ASSIGNMENT — As an exercise in exact copying, transcribe the lines below from the one holding "Click the P19 legend entry" through the last, with both ends included and pictures left out.

(Pixel coordinate grounding data)
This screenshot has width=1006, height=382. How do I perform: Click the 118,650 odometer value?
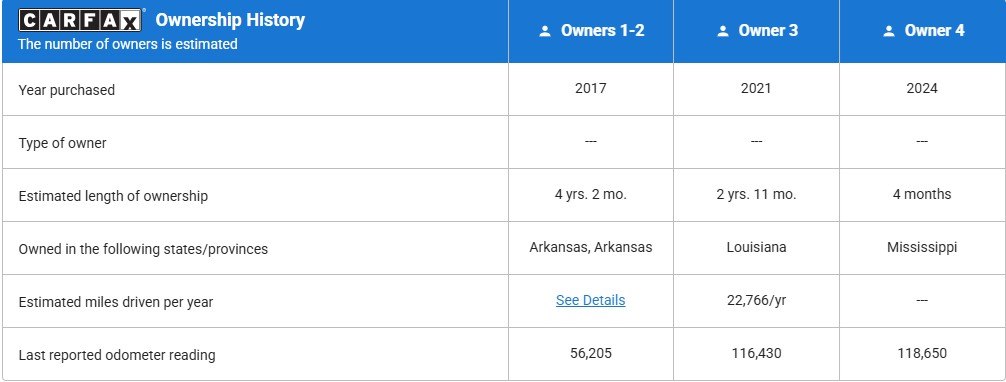(922, 353)
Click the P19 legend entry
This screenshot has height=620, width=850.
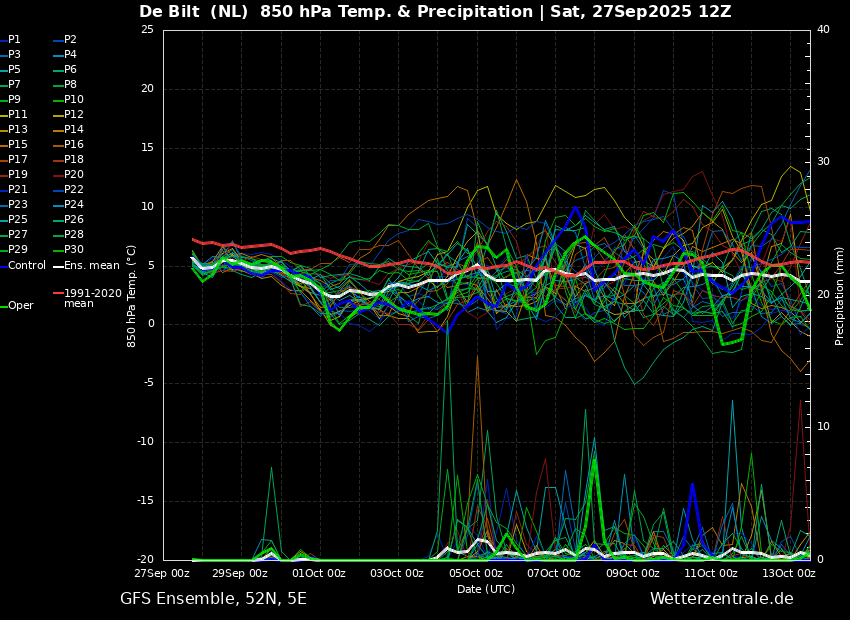pos(14,175)
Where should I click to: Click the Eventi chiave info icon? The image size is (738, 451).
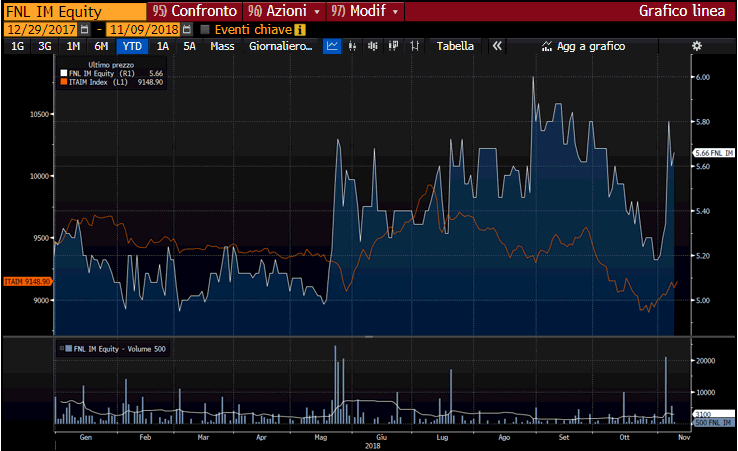[x=299, y=29]

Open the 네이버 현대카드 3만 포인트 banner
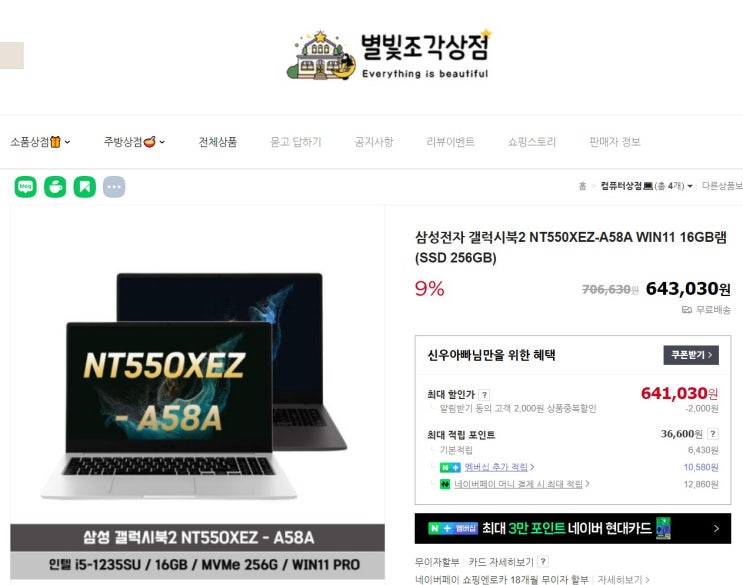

RESPONSE BELOW —
Click the P19 legend entry
This screenshot has height=620, width=850.
pos(14,175)
Where should I click to: Click the Eventi chiave info icon? The image size is (738, 451).
[x=299, y=29]

Open the 네이버 현대카드 3만 포인트 banner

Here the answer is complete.